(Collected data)
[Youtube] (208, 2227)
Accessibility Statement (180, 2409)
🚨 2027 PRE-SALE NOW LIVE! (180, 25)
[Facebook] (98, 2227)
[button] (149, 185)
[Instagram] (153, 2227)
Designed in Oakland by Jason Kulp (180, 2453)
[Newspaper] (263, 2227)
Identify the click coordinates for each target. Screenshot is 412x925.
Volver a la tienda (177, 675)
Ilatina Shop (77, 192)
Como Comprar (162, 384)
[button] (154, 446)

__What you have to do__
What you output should match every line above exactly.

__Written solution__
[Youtube] (208, 2227)
Accessibility Statement (180, 2409)
🚨 2027 PRE-SALE NOW LIVE! (180, 25)
[Facebook] (98, 2227)
[button] (149, 185)
[Instagram] (153, 2227)
Designed in Oakland by Jason Kulp (180, 2453)
[Newspaper] (263, 2227)
Identify the click coordinates for each target. Screenshot is 412x925.
Volver a la tienda (177, 675)
Ilatina Shop (77, 192)
Como Comprar (162, 384)
[button] (154, 446)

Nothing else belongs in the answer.